Modern face-recognition algorithms are so good they’ve already found their way into social networks, shops and even streets. Yann LeCun, head of artificial intelligence at Facebook, wanted to see they could be adapted to recognise people in situations where someone’s face isn’t clear, something humans can already do quite well.
“There are a lot of cues we use. People have characteristic aspects, even if you look at them from the back,” LeCun says. “For example, you can recognise Mark Zuckerberg very easily, because he always wears a gray T-shirt.”
The research team pulled almost 40,000 public photos from Flickr – some of people with their full face clearly visible, and others where they were turned away – and ran them through a sophisticated neural network.

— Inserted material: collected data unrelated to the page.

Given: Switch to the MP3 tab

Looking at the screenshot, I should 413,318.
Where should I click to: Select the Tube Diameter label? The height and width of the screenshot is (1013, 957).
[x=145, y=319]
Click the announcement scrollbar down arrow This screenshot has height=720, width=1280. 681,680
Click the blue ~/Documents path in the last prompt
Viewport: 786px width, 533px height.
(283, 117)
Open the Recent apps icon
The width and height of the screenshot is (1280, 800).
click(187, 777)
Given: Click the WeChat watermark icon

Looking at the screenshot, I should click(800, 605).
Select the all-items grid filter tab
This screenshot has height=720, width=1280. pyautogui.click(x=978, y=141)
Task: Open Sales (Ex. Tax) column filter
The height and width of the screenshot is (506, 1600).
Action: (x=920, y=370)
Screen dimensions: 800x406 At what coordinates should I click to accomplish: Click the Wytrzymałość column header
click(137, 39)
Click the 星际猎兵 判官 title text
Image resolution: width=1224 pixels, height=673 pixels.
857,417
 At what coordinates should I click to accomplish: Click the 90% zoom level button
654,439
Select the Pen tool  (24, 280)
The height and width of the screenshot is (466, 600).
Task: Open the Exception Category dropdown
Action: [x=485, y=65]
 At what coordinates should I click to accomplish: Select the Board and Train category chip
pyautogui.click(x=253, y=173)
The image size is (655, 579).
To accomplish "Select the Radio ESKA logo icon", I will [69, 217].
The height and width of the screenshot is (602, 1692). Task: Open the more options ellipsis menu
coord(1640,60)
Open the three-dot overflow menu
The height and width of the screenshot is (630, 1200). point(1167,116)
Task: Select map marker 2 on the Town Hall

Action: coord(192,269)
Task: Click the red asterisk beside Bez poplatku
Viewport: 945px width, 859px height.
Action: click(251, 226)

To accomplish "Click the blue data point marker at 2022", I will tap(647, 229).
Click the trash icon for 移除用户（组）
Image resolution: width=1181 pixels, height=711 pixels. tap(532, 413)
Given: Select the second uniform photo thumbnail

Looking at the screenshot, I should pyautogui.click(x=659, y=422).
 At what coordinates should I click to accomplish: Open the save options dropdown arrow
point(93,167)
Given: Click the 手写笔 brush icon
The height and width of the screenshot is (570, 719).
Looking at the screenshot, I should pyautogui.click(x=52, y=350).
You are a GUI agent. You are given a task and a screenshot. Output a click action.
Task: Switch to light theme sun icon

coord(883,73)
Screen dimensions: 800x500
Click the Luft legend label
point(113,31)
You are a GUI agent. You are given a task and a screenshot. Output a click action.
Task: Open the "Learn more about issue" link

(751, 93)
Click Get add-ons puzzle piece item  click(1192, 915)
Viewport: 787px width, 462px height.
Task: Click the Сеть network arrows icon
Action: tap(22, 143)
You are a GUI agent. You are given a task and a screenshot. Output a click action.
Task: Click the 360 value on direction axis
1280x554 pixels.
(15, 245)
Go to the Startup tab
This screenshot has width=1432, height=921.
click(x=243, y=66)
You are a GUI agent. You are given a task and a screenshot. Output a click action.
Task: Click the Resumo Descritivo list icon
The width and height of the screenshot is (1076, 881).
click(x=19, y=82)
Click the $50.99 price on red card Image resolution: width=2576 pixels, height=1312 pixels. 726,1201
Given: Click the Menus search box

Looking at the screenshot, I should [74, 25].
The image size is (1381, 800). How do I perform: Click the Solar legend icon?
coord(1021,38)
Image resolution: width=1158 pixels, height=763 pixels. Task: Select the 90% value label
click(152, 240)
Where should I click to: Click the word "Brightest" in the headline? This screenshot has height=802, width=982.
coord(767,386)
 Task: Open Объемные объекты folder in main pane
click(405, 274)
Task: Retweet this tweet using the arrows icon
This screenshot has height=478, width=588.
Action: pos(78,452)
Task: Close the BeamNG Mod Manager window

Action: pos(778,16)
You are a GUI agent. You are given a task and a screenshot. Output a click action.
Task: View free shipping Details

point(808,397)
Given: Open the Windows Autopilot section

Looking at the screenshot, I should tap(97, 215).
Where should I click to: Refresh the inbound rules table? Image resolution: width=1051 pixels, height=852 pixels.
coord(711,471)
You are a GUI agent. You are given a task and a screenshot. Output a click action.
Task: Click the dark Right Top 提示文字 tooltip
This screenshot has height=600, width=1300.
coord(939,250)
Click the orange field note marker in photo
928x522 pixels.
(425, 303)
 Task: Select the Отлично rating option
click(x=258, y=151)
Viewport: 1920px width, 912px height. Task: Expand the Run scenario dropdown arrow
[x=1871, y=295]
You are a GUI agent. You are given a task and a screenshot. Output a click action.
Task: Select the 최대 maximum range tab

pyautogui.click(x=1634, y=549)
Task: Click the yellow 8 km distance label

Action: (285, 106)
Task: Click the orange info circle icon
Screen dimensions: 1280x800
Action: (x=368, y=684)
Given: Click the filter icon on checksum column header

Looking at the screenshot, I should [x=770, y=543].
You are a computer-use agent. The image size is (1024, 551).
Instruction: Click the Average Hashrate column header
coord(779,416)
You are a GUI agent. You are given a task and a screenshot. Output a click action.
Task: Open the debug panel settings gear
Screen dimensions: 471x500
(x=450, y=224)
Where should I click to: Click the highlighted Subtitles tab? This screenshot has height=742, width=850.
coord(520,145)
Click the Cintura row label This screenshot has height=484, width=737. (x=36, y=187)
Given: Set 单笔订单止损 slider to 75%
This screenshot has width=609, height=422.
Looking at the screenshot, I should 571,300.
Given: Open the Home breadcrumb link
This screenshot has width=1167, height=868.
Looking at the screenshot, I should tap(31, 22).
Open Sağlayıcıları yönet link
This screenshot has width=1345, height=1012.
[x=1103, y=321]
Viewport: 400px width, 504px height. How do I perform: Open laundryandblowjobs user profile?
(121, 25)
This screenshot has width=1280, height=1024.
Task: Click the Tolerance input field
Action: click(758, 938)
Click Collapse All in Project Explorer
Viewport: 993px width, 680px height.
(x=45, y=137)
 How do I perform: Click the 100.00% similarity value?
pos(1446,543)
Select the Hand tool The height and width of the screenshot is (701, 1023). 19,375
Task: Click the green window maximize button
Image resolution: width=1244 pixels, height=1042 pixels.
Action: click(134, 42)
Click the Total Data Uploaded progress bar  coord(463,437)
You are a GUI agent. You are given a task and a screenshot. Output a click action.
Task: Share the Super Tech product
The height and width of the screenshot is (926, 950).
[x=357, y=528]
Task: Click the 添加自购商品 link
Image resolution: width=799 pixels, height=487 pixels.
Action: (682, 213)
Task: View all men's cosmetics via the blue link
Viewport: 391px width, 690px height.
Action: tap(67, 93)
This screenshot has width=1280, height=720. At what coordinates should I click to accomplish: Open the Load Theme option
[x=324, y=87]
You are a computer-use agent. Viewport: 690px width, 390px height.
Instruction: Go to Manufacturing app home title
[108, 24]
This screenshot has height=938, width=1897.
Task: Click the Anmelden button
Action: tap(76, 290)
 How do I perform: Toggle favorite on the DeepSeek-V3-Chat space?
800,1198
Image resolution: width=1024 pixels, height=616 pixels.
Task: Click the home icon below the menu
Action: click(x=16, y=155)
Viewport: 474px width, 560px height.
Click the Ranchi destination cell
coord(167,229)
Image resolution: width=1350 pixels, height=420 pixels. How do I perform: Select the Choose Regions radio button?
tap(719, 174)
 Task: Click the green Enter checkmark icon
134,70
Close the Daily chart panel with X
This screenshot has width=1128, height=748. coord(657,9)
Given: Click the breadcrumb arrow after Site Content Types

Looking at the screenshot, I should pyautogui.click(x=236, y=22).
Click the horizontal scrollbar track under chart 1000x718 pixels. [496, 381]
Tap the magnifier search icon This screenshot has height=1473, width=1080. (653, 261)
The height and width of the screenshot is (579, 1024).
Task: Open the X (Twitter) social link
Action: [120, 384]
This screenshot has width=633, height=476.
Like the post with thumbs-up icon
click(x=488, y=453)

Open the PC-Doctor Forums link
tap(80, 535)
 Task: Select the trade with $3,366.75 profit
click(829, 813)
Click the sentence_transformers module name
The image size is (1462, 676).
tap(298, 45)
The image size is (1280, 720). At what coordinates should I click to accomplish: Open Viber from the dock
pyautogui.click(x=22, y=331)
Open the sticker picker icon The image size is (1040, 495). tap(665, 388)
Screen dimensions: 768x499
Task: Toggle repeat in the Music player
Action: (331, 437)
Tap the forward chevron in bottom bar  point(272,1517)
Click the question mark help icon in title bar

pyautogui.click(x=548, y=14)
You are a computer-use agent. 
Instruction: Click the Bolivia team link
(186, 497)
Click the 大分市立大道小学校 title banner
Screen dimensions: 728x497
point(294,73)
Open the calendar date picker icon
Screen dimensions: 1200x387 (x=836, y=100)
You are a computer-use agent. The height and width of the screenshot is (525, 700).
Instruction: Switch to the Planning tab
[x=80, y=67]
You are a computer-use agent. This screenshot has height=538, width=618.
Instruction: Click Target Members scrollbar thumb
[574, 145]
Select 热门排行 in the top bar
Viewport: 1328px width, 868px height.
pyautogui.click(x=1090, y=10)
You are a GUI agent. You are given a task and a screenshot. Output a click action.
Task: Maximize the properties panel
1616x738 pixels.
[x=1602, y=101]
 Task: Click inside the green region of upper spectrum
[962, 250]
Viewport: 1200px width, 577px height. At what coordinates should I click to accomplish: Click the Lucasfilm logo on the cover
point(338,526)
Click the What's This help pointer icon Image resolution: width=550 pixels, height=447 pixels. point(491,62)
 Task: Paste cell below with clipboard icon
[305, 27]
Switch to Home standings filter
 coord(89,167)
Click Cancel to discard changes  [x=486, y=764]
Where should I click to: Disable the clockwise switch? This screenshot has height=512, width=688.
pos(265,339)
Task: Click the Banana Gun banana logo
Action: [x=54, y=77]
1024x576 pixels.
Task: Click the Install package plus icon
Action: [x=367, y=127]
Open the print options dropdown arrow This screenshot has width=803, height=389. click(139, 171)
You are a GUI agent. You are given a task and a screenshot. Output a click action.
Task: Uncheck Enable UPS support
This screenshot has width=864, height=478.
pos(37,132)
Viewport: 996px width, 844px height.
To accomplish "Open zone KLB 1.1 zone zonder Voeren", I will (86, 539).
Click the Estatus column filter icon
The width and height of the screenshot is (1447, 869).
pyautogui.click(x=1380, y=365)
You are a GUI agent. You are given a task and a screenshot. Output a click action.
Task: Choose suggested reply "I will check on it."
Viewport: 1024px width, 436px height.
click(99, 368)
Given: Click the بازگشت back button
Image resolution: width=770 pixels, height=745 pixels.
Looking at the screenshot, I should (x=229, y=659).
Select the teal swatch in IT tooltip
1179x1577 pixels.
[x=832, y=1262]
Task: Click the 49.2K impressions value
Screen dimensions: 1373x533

The final algorithm was able to recognise individual people’s identities with 83 per cent accuracy. It was presented earlier this month at the Computer Vision and Pattern Recognition conference in Boston, Massachusetts.
An algorithm like this could one day help power photo apps like Facebook’s Moments, released last week.
Moments scours through a phone’s photos, sorting them into separate events like a friend’s wedding or a trip to the beach and tagging whoever it recognises as a Facebook friend. LeCun also imagines such a tool would be useful for the privacy-conscious – alerting someone whenever a photo of themselves, however obscured, pops up on the internet.
The flipside is also true: the ability to identify someone even when they are not looking at the camera raises some serious privacy implications. Last week, talks over rules governing facial recognition collapsed after privacy advocates and industry groups could not agree.
“If, even when you hide your face, you can be successfully linked to your identify, that will certainly concern people,” says Ralph Gross at Carnegie Mellon University in Pittsburgh, Pennsylvania, who says the algorithm is impressive. “Now is a time when it’s important to discuss these questions.”